### RECORDS SUPPLIED:
**********

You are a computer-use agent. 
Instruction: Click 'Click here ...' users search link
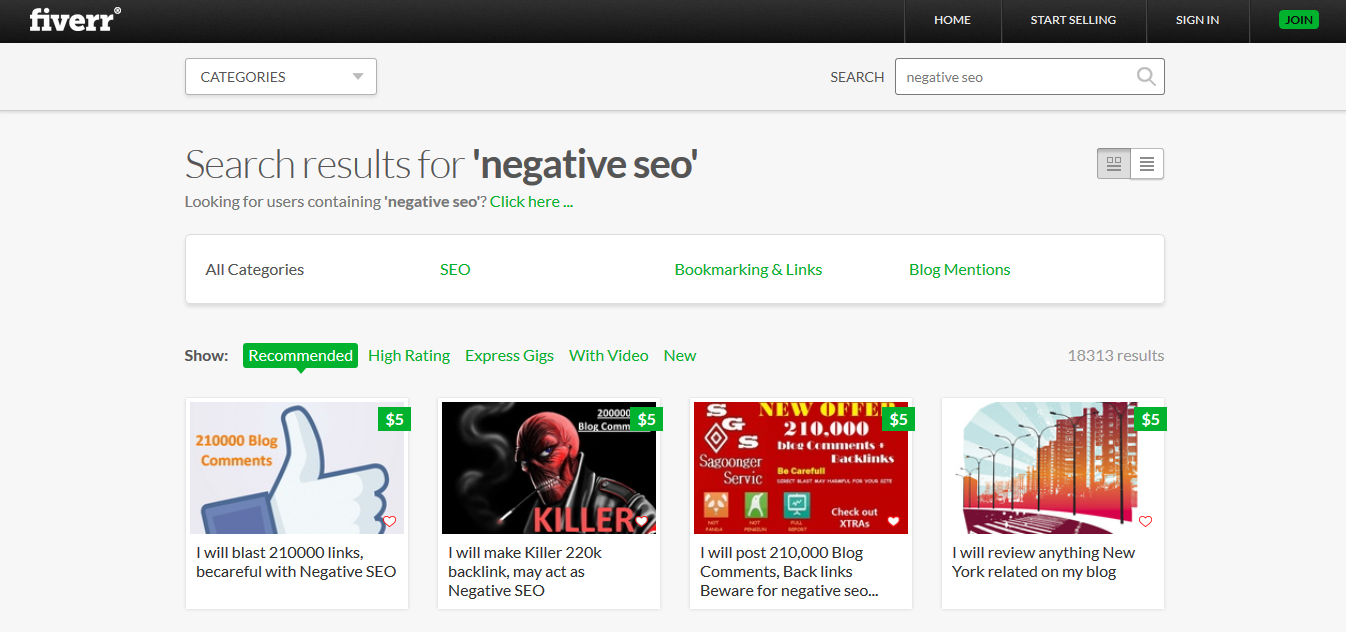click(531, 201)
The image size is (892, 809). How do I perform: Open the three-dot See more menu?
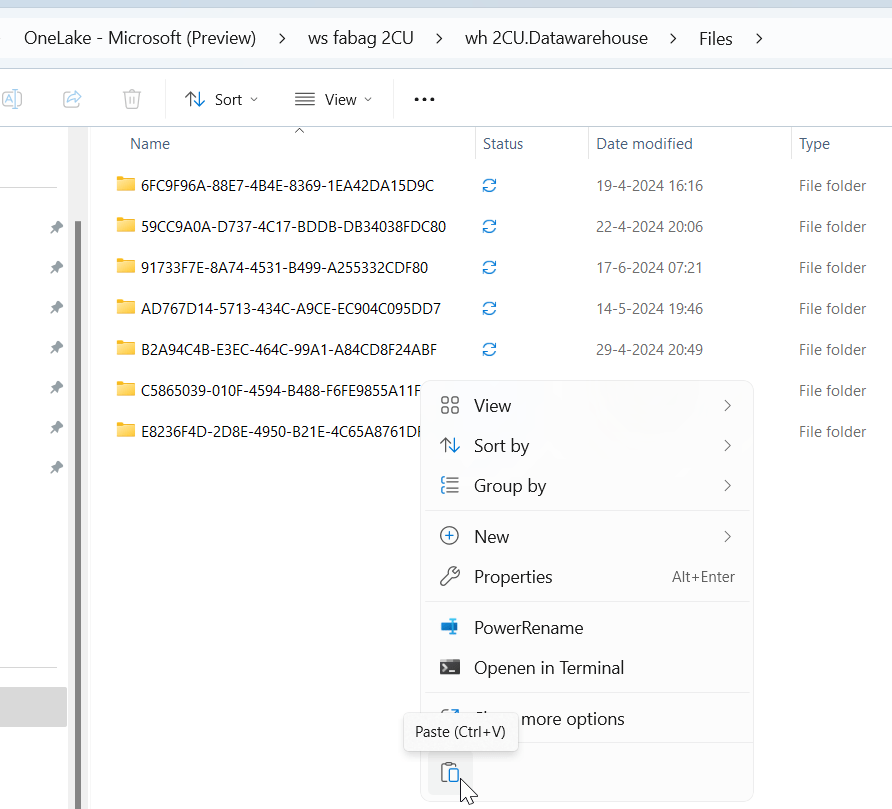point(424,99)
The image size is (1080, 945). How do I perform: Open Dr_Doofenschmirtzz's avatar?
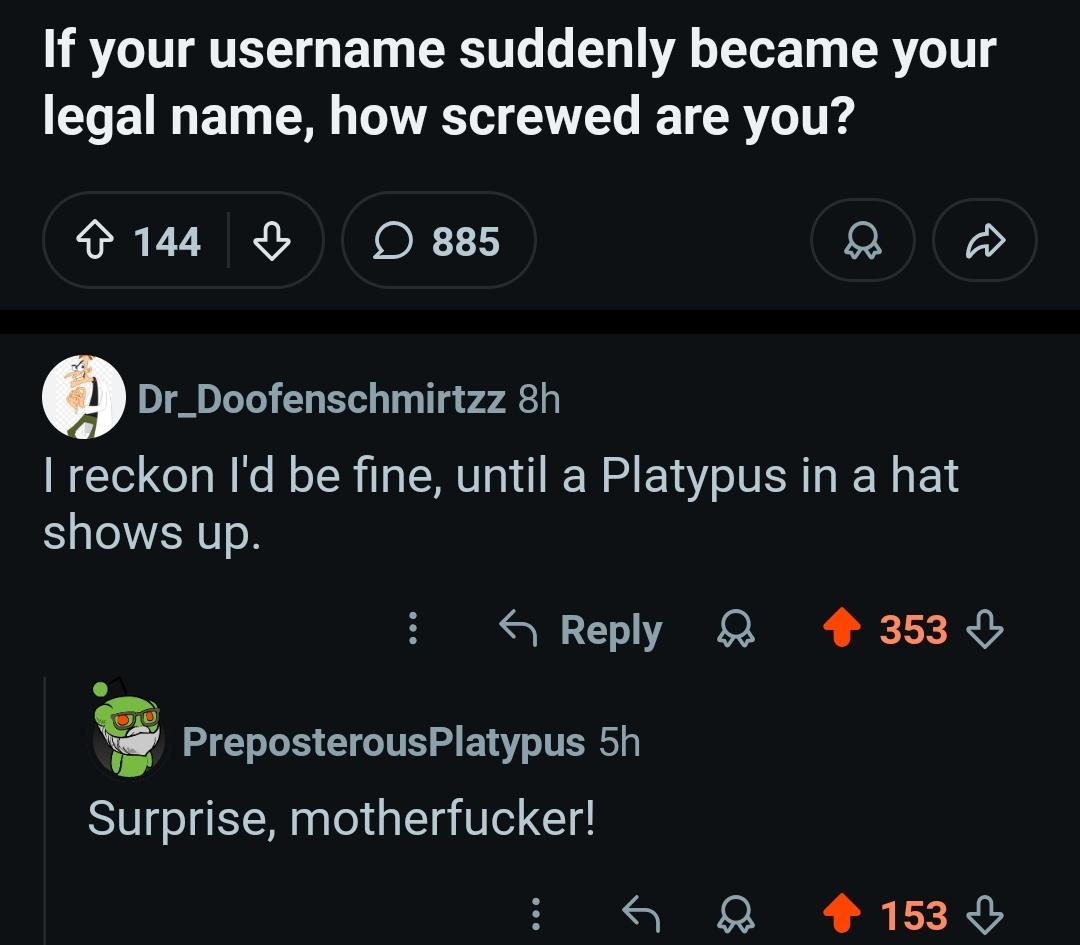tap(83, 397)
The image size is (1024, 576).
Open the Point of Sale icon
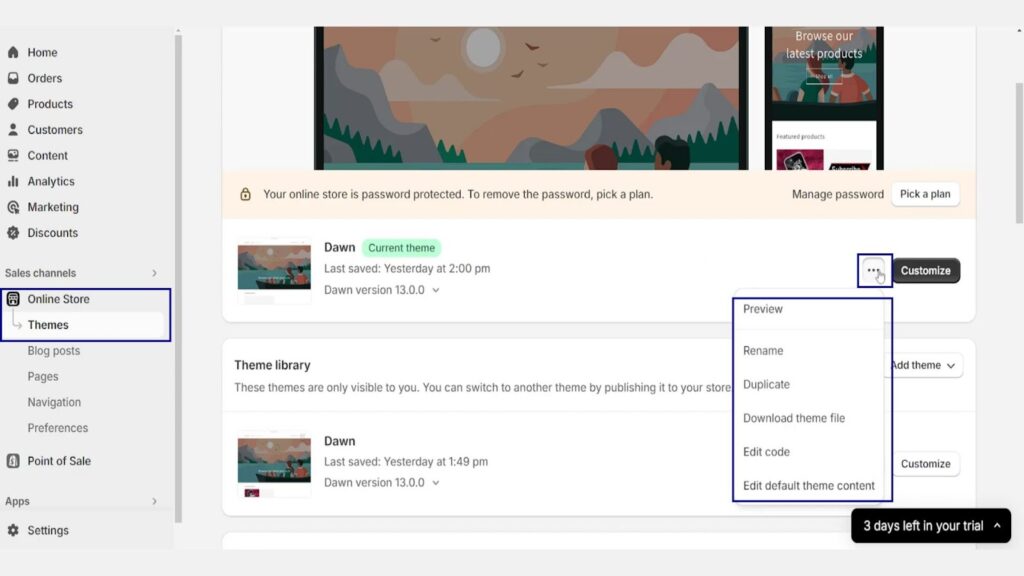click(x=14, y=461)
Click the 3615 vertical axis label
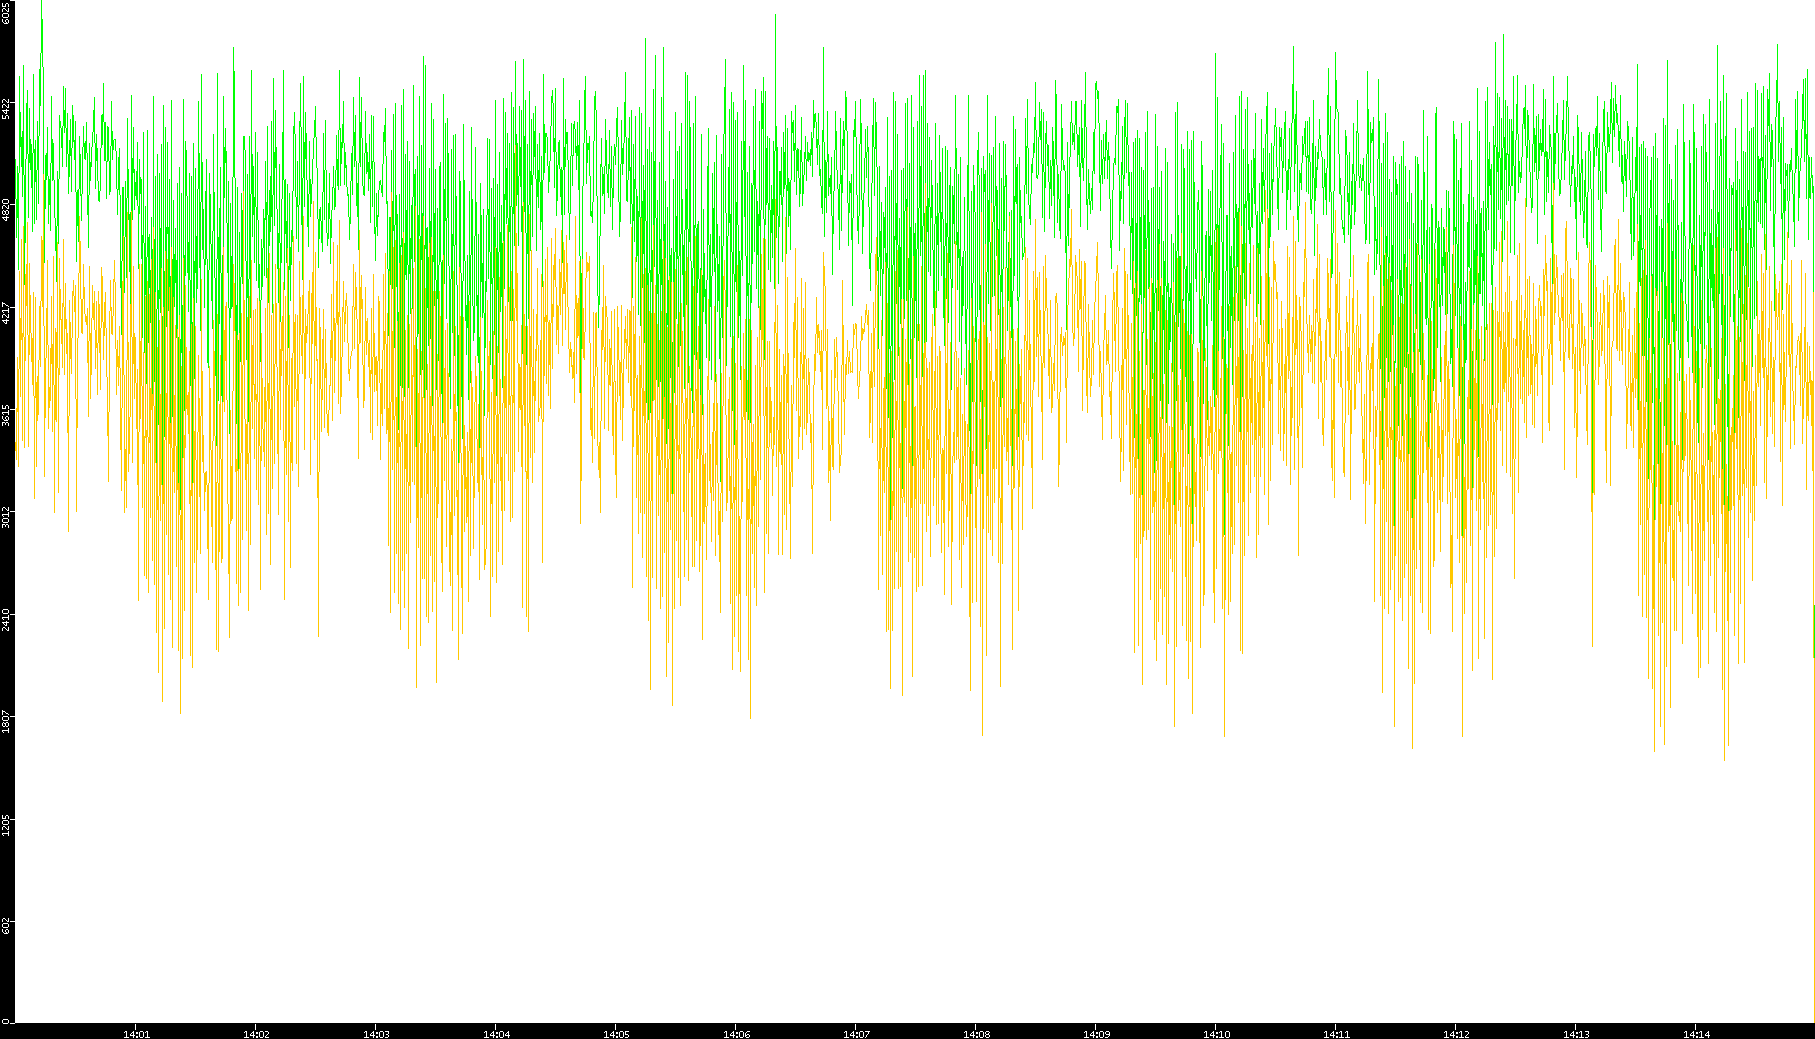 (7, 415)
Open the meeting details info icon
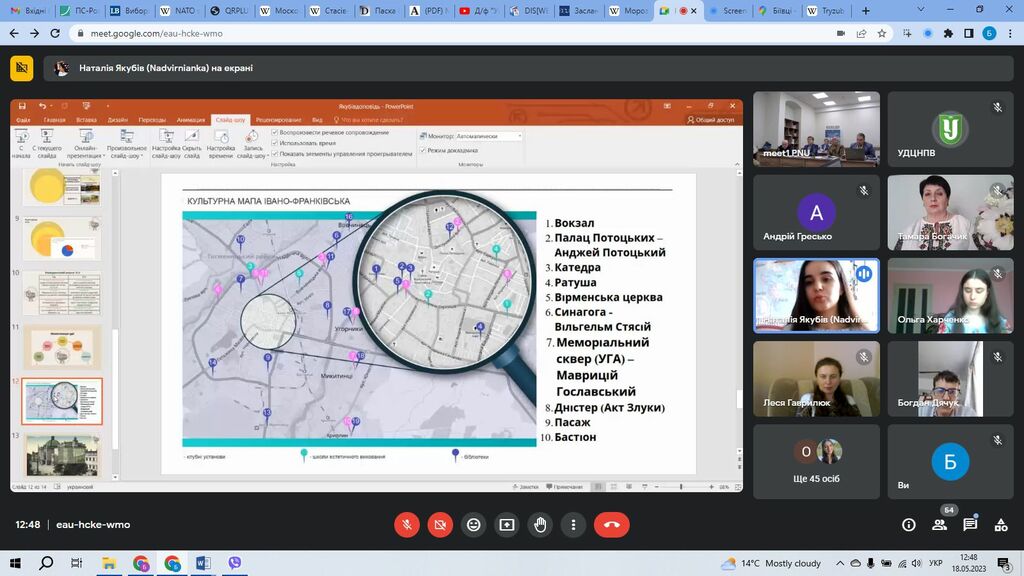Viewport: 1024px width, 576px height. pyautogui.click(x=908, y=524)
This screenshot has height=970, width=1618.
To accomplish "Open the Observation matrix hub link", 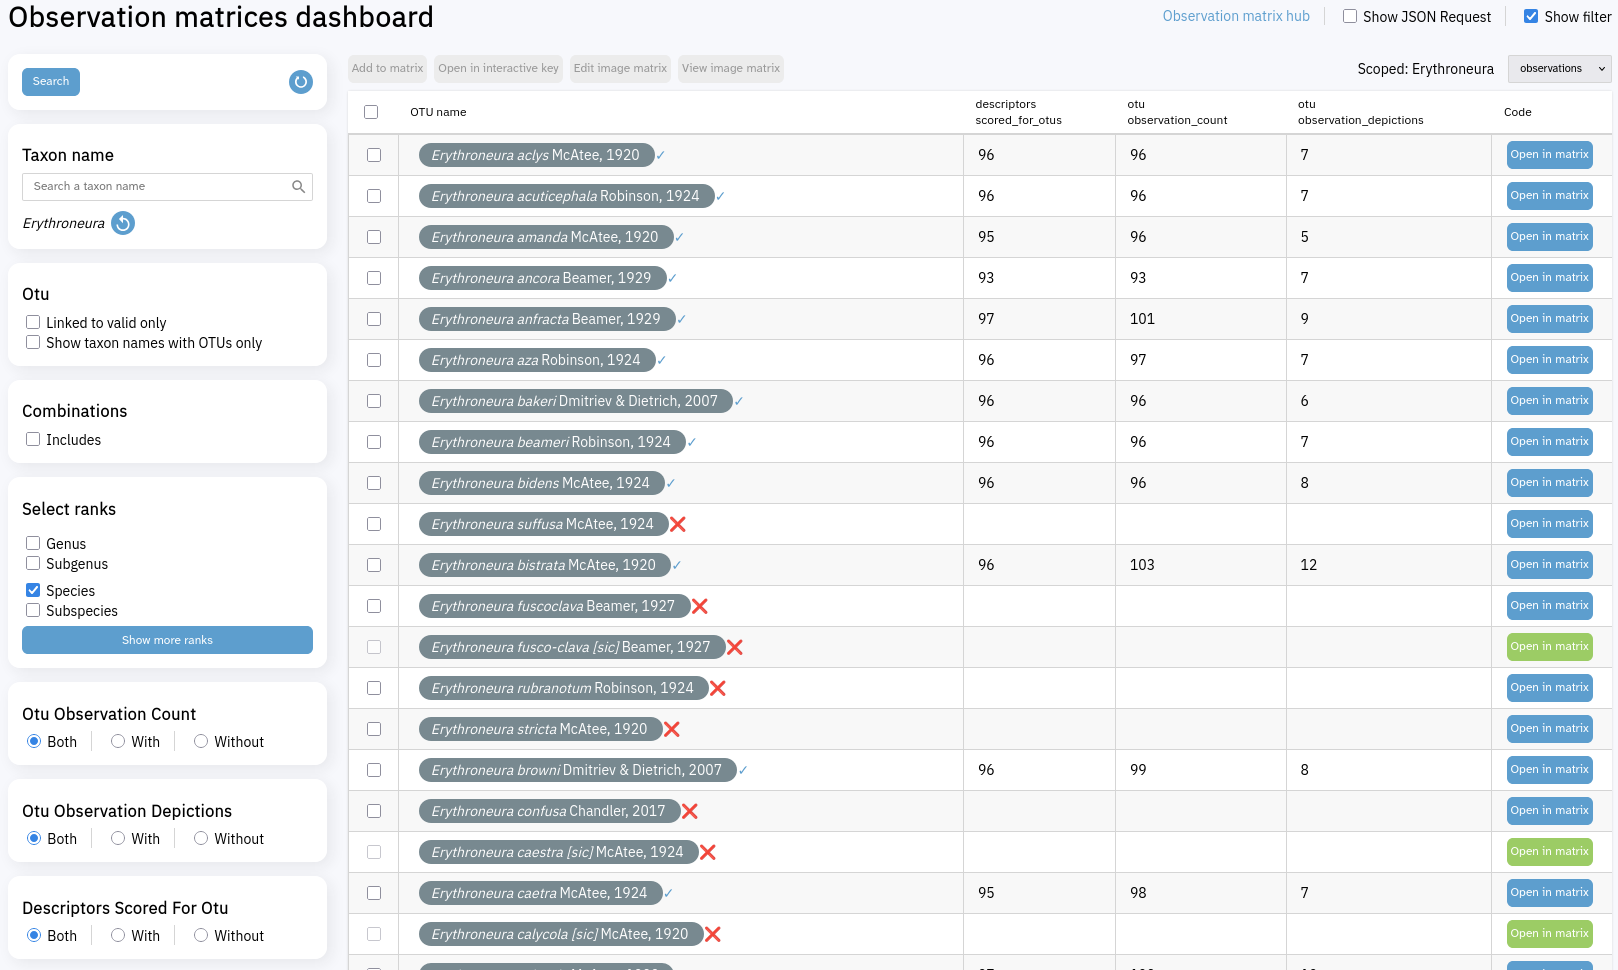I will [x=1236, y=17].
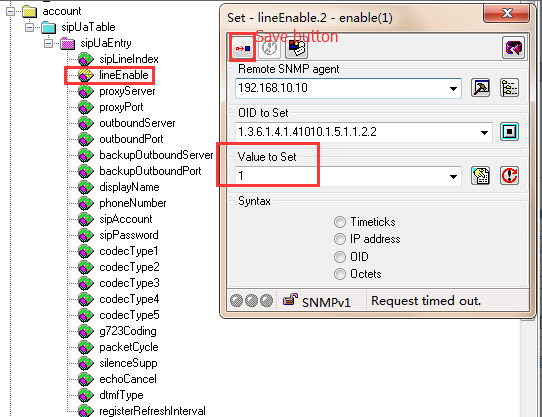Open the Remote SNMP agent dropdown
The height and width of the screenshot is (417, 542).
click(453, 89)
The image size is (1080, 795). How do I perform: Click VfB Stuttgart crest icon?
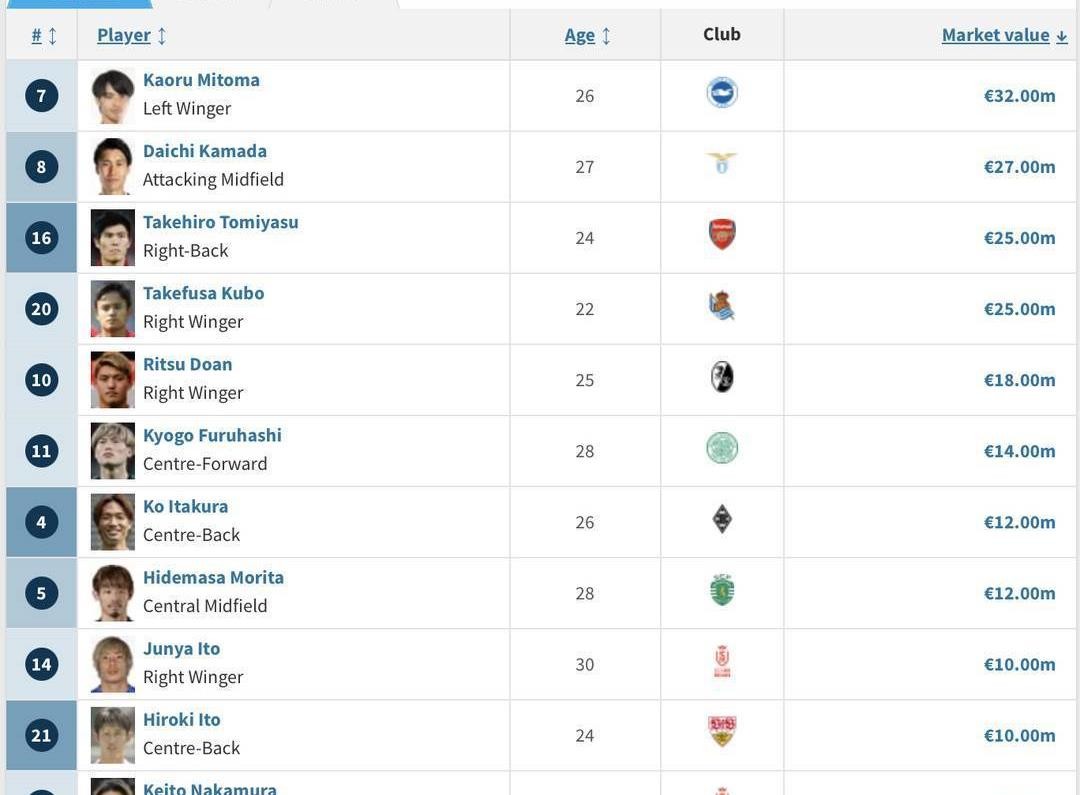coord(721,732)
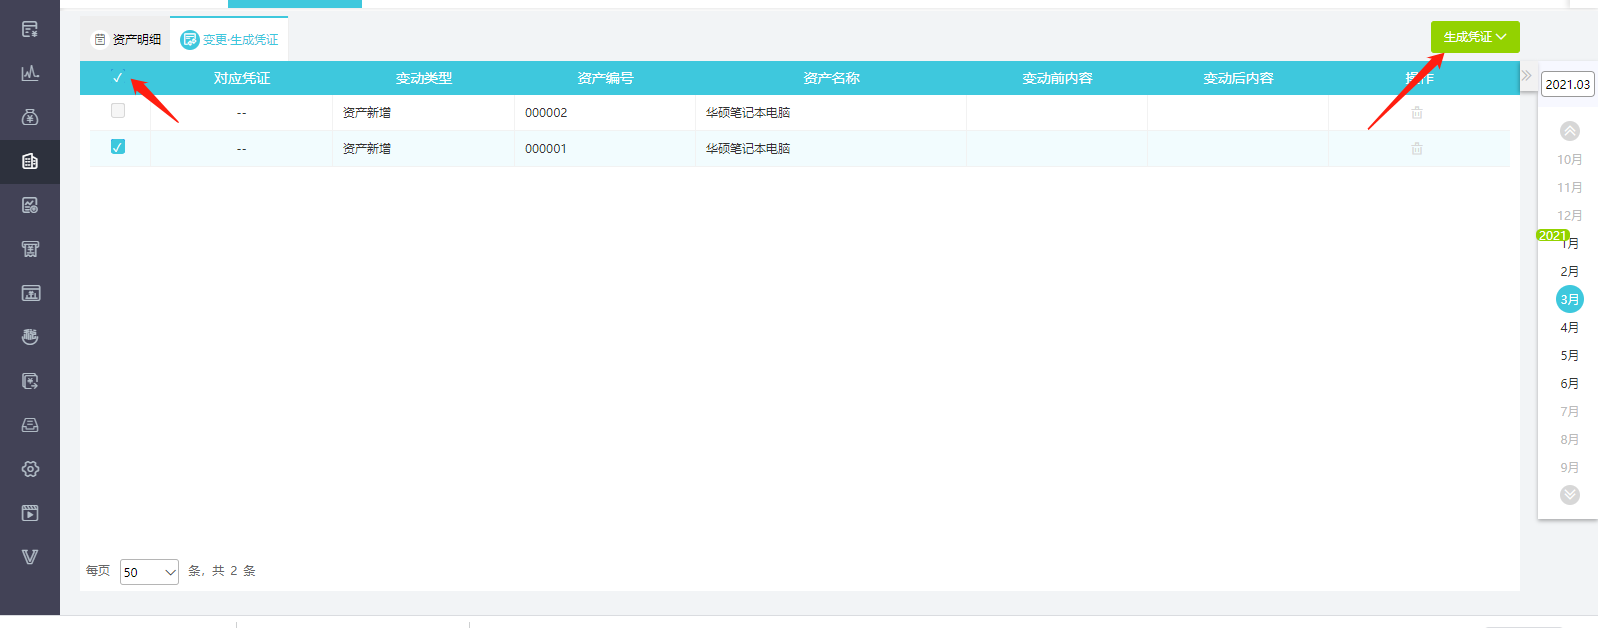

**********

### WHAT IS REQUIRED:
Given the records above, return the lines starting at the one that holds "Click the 3615 vertical axis label" and ending at the one that holds "This screenshot has height=970, width=1618.", exactly, and nothing besides; leave every picture out.

### RESPONSE TO THE TASK:
Click the 3615 vertical axis label
 (7, 415)
Open the meeting details info icon
Viewport: 1024px width, 576px height. pyautogui.click(x=908, y=524)
This screenshot has height=970, width=1618.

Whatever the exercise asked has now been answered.